The current tides of North American evangelical Christianity, concerned with “relevance” though they may be, are pulling Reformed Christians away from “all things” awareness and practice toward a dualistic pietism that reduces ministry in the world to worship and evangelism. In contrast, Calvin College continues to swim against the tide by declaring a holistic view of Christ’s lordship that extends to every aspect of human life. However overused, a quote from theologian Abraham Kuyper sums up this idea well: “In the total expanse of human life, there is not a single square inch of which Christ, who alone is sovereign does not declare, ‘That is mine!’”

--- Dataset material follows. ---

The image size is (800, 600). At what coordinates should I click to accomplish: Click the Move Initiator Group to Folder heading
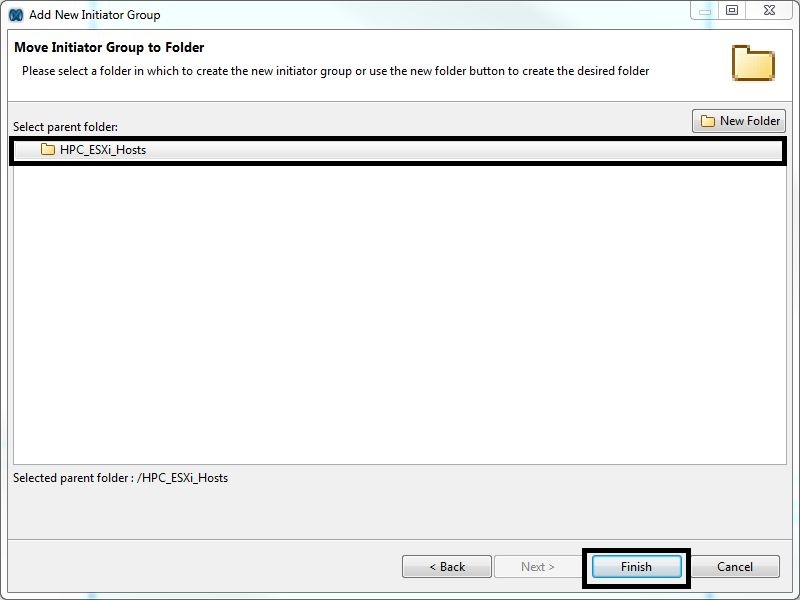[109, 47]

One of the greatest strengths of the CD program is that it claims another “square inch” of culture to explore in terms of the “all things” language that emerges from Calvin’s Reformed identity. CDs learn how to analyze everything from classic, groundbreaking films to the latest reality TV show for evidence of both the Kingdom of life and the kingdom of death, learning how to engage in Holy-Spirited thinking. Without grounding in knowledge of the Holy Spirit, however, the Reformed model of cultural engagement can become a form of secular humanism which reflects an innate belief that discernment is merely hard thinking of a certain kind. Correcting this tendency requires intention and vigilance, as does a tendency toward dualistic pietism.

We believe many parts of campus life are being touched by tendencies toward secularizing extremes in the tension between piety and engagement, our own work included. In an effort to strengthen the CD program and the work of the Student Activities Office, as well as inspire campus-wide discussion, the SAO is initiating the Piety & Engagement Project. The Project will begin with a collection of key questions and resources, which will be posted on this site as they’re available. The collection will be enhanced by invitations to particular individuals, offices and departments on campus to engage the topic in various ways, through interviews, articles, panels and open discussions. From our perspective at the beginning of this project, the culmination may involve a final report in the form of a major article and the integration of specific practices into the CD curriculum. That said, the culmination may be re-evaluated given the course the project takes.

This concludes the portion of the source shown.